Monday, August 11

True Heroines Are Usually Unknown

Sister Pat Mahoney was an amazing person few of us ever really got to know. She never sought the spotlight; only justice and peace. While the news is full of the fake heroes of sports or the violent heroes of war, the true heroes/heroines are seldom known except to those who were so greatly touched by their lives. Thank God for Sister Pat and those like Ardith,Carol and Jackie. Thank God for the Berrigans and Kathy Kelly. These are the heroes and heroines our children and grandchildren should know and hear about.

obituary
Faith was Flats protester's arsenal
By Virginia Culver
The Denver Post

Article Last Updated: 08/10/2008 01:25:35 AM MDT


Sister Pat Mahoney, who went to prison for battling Rocky Flats and spent her life fighting for the homeless and against war and nuclear arms, died July 30 at San Francisco General Hospital.

She had collapsed on the street about 10 blocks from her home on July 29, said her brother, Jerry Mahoney, of Petaluma, Calif. She died about 24 hours later, he said, adding that he believes Mahoney, who was 72, had a stroke.

A memorial is planned at 7 p.m. Friday at Capitol Heights Presbyterian Church/10:30 Community, 1100 Fillmore St.

Mahoney served two terms in federal prisons for her protests at Rocky Flats nuclear weapons production plant in 1983.

And she was still protesting nuclear arms as recently as last Good Friday, when she was arrested at Livermore, Calif. The charges were later dismissed.

In 1983, Mahoney and Sister Marie Nord were given sentences for trespassing, after they forged employee identification cards to get inside one of the fences at Rocky Flats.

While inside they attempted to post signs on another fence that read "Auschwitz" and "Dachau," referring to two infamous Nazi death camps.

At the time, Mahoney told the press "we absolutely had to go into the plant to point out its overwhelming danger."

They were sent to prison because both women refused to pay the $100 fine.

In an interview with The Denver Post while in prison in Pleasanton, Calif., Mahoney said "this place is like a compost heap. We just become so much garbage. We're all treated like rapists and mass murderers here. The staff acts as if there is no possible virtue in any of us." She served six months of a five-year sentence.

But she went back to prison in Fort Worth, Texas, for six months in 1984 for not reporting to her probation officer, saying to report "would signify some act of contrition. I am not sorry for what I did.

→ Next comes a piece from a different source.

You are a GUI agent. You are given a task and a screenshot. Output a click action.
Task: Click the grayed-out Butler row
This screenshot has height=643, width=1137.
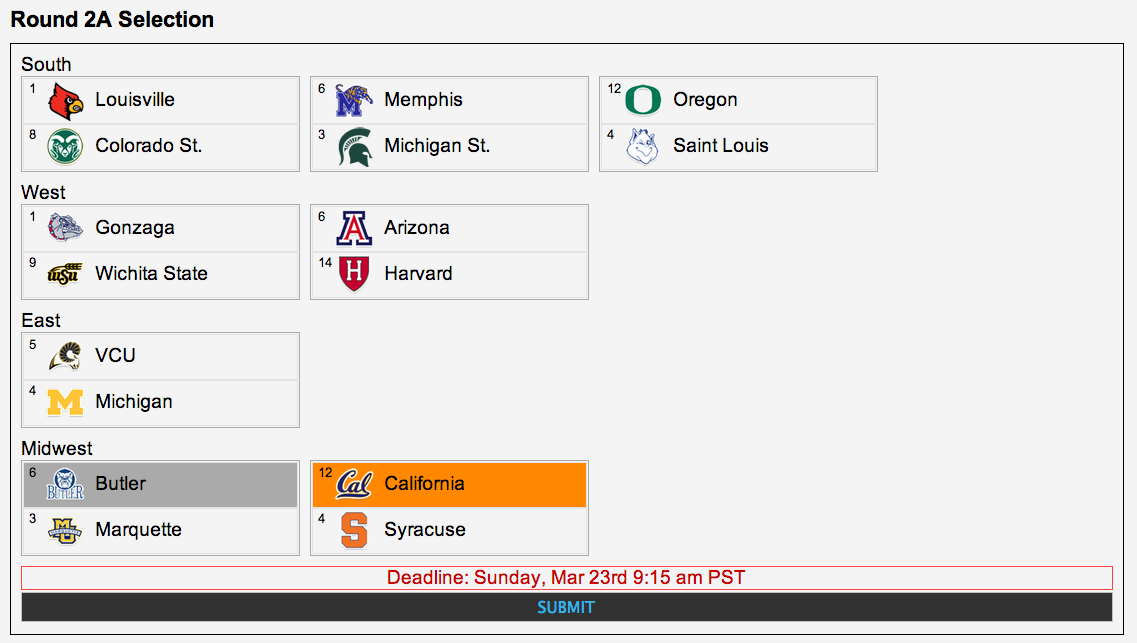pos(160,484)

I don't need to be rehabilitated." She had refused to pay the $1,000 fine.

"She was one of the bravest women I've ever known, and backed it up by going to prison," her brother said.

When not protesting, Mahoney devoted her life as a member of the Sisters of the Blessed Virgin Mary to working at soup kitchens.

She was at the Denver Catholic Worker soup kitchen for more than 10 years and had been with Martin dePorres soup kitchen in San Francisco since 1989.

Though acknowledging the work was emotionally draining, she said she continued to work in soup kitchens because "everyone still doesn't have what they need. There is still such a terrible misdistribution of food and funds."

Despite her tough stands, Mahoney "had a wonderful sense of humor," her brother said.

She enjoyed her life and lived it simply, said a longtime friend, William Francis Watts, who volunteered at the San Francisco soup kitchen and sometimes protested with her.

Patricia Mahoney was born in Girardville, Pa., on Nov. 3, 1935, and moved with her family to San Francisco. She graduated from St. Paul High School in San Francisco. She entered the religious order in 1954 in Dubuque, Iowa.

She earned her bachelor's degree at Mundelein College in Chicago and taught junior high school in Chicago and Hawaii. She worked with drug addicts in Chicago before going to the University of California at Berkeley to earn her applied theology degree.

She decided while at Berkeley she wanted to work for the homeless and against nuclear arms, said longtime friend Sister Maureen O'Brien of San Francisco.

"She wanted to live out the radical gospel values," O'Brien said, "and always said, 'I have a gift for working with marginated people. I'm comfortable with them.' "

In addition to her brother, Mahoney is survived by her sister, Anna Mae Mahoney of Walnut Creek, Calif.